Visualizing Shared Clonotypes on an APackOfTheClones Plot

Using the output from getSharedClones(), vizAPOTC() and APOTCPlot() both currently have the exact same arguments to take the information and visually overlay line links between each shared clone. Note that many more changes are to come to this functionality. The arguments are as follows:

show_shared = NULL,
only_link = NULL,
clone_link_width = "auto",
clone_link_color = "black",
clone_link_alpha = 0.5

Where if the output of getSharedClones is inputted into show_shared, the links will be overlaid. The only_link argument will further filter the links so that all links originate from the cluster only_link. The other are aesthetic arguments for the lines and are self explanatory. More details in the function level docs.

Here is an example, using pbmc:

# get shared amino acid shared clones:
shared_clones_aa <- getSharedClones(pbmc, clonecall = "aa")

# generate the plot
vizAPOTC(
    pbmc,
    clonecall = "aa",
    show_shared = shared_clones_aa,
    verbose = FALSE
)

A more useful visualization may be to overlay the links from one cluster, and setting clone_link_color to "blend" which will color each clone link according to the average color of two clusters, for even more intuitiveness:

vizAPOTC(
    pbmc,
    clonecall = "aa",
    show_shared = shared_clones_aa,
    only_link = 3, # only link clonotypes from cluster 3
    clone_link_color = "blend",
    clone_link_width = 2,
    clone_link_alpha = 0.9,
    show_labels = TRUE,
    verbose = FALSE
)

Synergy with showCloneHighlight()

In the interest of inspecting the topmost expanded clonotypes, the topmost clones can be obtained, and the plot of clonal links can have its shared clones highlighted with a different palette than the default ggplot hues, and the non-highlighted sequences can even be slightly dimmed to emphasize the difference. The following is an example of highlighting and linking the top 4 most expanded clonotypes in pbmc:

# For convenience, do an APackOfTheClones Run first
pbmc <- RunAPOTC(pbmc, clonecall = "aa", verbose = FALSE)

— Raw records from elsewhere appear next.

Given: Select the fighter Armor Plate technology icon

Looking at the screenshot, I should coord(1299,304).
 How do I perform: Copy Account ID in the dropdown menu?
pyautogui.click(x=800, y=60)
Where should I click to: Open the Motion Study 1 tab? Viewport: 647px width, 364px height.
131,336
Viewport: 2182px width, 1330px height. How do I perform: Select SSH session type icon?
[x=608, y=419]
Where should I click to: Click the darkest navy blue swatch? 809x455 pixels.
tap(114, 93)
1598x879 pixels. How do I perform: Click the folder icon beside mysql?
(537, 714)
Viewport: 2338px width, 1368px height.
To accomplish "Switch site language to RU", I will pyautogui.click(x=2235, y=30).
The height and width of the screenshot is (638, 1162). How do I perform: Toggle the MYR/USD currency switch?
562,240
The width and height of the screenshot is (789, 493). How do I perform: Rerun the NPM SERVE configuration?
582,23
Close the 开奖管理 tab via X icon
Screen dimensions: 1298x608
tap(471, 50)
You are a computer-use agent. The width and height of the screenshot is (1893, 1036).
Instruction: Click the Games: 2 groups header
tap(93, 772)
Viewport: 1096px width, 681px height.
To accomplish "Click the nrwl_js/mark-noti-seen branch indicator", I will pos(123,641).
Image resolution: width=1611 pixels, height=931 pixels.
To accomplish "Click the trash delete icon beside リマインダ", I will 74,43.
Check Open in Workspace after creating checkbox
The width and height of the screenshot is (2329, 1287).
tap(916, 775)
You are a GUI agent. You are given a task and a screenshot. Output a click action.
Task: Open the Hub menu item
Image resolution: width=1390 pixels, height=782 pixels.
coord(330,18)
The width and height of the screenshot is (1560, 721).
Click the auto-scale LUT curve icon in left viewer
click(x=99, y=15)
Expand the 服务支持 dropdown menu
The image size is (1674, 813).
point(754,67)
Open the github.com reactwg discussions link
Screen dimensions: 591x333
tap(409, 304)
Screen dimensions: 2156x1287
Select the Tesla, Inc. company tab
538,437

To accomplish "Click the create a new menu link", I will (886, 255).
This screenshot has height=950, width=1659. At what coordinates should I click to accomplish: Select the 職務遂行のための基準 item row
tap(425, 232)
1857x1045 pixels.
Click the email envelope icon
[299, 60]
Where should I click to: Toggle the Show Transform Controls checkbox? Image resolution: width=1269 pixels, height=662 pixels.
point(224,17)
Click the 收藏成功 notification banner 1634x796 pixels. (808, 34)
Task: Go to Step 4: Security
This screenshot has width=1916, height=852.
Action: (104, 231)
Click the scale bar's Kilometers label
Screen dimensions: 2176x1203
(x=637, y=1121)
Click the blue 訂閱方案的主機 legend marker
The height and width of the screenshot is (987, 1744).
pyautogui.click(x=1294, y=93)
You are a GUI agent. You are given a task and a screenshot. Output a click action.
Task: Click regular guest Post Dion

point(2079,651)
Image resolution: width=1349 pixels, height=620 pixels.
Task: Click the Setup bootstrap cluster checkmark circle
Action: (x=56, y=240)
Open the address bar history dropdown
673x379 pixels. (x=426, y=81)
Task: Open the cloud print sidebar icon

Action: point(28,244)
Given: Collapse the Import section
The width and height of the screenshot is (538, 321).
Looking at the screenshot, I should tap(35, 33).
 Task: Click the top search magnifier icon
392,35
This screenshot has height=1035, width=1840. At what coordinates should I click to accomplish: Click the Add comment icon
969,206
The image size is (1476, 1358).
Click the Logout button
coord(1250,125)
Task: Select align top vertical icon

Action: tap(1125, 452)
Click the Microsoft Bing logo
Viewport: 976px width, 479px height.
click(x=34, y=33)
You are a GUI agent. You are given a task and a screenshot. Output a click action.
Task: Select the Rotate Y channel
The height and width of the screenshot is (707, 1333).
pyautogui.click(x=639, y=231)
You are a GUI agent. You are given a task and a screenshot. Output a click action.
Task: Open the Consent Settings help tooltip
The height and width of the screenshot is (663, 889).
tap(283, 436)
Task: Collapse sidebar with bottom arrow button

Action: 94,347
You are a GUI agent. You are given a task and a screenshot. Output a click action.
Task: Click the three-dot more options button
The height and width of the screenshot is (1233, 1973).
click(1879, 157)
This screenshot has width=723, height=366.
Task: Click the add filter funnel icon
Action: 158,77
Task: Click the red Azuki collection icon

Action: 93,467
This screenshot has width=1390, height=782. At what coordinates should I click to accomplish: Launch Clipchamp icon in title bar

# get shared amino acid shared clones for the last run -
# note that the run_id can be replaced with `clonecall = "aa"`
shared_clones_aa_top4 <- getSharedClones(
  pbmc,
  run_id = getLastApotcDataId(pbmc),
  top = 4
)

# generate the unhighlighted plot
linked_apotc_plot <- APOTCPlot(
    pbmc,
    show_shared = shared_clones_aa_top4,
    verbose = FALSE
)

# highlight the top 4 clones with the viridis palette
# also slightly dimming other clones
library(viridis)
showCloneHighlight(
    linked_apotc_plot,
    clonotype = names(shared_clones_aa_top4),
    color_each = viridis(4),
    default_color = NULL,
    scale_bg = 0.95
)
#> * using the latest APackOfTheClones Run Data with object id: umap;CTaa;_;_

Note that to actually get the frequencies of those top clones, one can use the countCloneSizes function.